Writing a will is not just a good idea it’s vital if you want a say in how your estate is distributed following your death.
Your will not only ensures your savings and assets are divided as you wish but it also means that if you are unmarried your partner will be able to inherit, you can name who would look after your children in the event of your death and a more complex will can even help you to reduce inheritance taxes.
Why are people creating their own wills?
However one of the main reasons people don’t write a will is because of the expense, hence the rise in popularity of the DIY will.
It doesn’t need a psychologist to work out why suddenly people are seizing on the chance to write a cheap will at the moment. After all these are very uncertain times but are they doing the right thing?
The DIY will is usually a kit bought in WH Smith, on Amazon and other retail sites costing around £20.
This is far more affordable than a visit to a solicitor where a will can cost upward of £100, more if you factor in inheritance tax advice or more complex planning so the attraction of the off the shelf will is evident but if that is the case why aren’t we all doing it?
The issues of DIY wills
The answer is that DIY wills can cause a heap of problems accruing further costs after you’ve gone that could result in your estate being eaten up in legal fees.

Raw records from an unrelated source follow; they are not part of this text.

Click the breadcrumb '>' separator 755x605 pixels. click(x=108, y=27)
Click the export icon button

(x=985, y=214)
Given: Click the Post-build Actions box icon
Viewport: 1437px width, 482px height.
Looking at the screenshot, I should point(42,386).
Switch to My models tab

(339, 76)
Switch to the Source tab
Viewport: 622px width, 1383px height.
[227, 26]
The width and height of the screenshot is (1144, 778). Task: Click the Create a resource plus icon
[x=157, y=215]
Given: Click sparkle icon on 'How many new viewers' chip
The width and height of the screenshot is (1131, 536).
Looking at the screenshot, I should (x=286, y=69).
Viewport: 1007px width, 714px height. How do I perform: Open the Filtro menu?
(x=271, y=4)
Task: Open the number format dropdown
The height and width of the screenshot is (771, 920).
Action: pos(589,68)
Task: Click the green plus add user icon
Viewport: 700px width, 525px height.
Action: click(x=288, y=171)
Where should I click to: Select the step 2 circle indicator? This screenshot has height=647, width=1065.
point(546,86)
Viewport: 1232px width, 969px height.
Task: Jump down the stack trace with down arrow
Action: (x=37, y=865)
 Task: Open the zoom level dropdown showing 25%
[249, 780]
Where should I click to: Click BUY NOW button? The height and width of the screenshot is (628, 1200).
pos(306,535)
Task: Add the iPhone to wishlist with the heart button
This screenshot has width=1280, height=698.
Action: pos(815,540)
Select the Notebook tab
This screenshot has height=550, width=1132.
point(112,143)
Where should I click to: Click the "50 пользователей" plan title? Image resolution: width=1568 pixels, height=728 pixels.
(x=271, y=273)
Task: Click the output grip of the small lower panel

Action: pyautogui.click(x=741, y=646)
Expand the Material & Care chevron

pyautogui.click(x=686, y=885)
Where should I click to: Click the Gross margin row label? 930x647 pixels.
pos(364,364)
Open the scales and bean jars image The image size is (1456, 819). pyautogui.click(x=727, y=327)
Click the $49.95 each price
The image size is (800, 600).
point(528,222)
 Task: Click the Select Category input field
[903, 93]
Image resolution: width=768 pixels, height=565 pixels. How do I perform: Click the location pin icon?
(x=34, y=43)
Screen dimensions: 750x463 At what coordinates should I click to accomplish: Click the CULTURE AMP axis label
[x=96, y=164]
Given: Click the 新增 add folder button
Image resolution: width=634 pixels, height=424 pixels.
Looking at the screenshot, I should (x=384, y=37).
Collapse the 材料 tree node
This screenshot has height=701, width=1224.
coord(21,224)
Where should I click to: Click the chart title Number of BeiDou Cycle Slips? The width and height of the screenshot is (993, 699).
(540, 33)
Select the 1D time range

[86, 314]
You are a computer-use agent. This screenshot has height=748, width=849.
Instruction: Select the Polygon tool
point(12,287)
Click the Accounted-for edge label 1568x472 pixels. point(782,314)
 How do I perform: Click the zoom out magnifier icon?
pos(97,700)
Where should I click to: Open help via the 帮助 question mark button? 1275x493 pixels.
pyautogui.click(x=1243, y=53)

Figures from the Co-operative Legal Services (CLS) suggest that poorly drafted or ineffective DIY wills are to blame for a prolonged probate ordeal for 38,000 families a year.
This is pretty worrying given that up to 10% of the value of a person’s estate can be absorbed in additional fees as a result of an ineffective will. With the average estate in the UK standing at £160,000, this could equate to as much as £16,000-worth of probate fees.
While there is no need for a will to be drawn up or witnessed by a solicitor, it is strongly advised. The Citizens Advice Bureau recommends that only if your affairs are ‘straightforward’ should you consider the DIY route, however they recommend you also get a solicitor involved in the process.
“It is generally advisable to use a solicitor or to have a solicitor check a will you have drawn up to make sure it will have the effect you want. This is because it is easy to make mistakes and, if there are errors in the will, this can cause problems after your death. Sorting out misunderstandings and disputes after your death may result in considerable legal costs, which will reduce the amount of money in the estate,” they say.
Common will writing mistakes
Some common mistakes in making a will are:
- Being unaware of the formal requirements that result in a will being legally valid.
- Not taking into account all the money and property available.
- Failing to take account of the possibility that a beneficiary may die before the person making the will.
- Not being aware of the effect of marriage, a registered civil partnership, divorce or dissolution of a civil partnership on a will.
- Making amendments to the will.These must be made in a specific way and signed by yourself and by witnesses. There are significant problems associated with failing to amend your will correctly.
- Not taking into account the rules which exist to enable dependants to claim from the estate if they believe they are not adequately provided for.
- Problems can also arise if your circumstances change, as many DIY wills cannot accommodate this.
Remember a contested DIY will could, at best, result in a protracted period prior to the distribution of the Estate. This may leave your loved ones without a source of income in the meantime.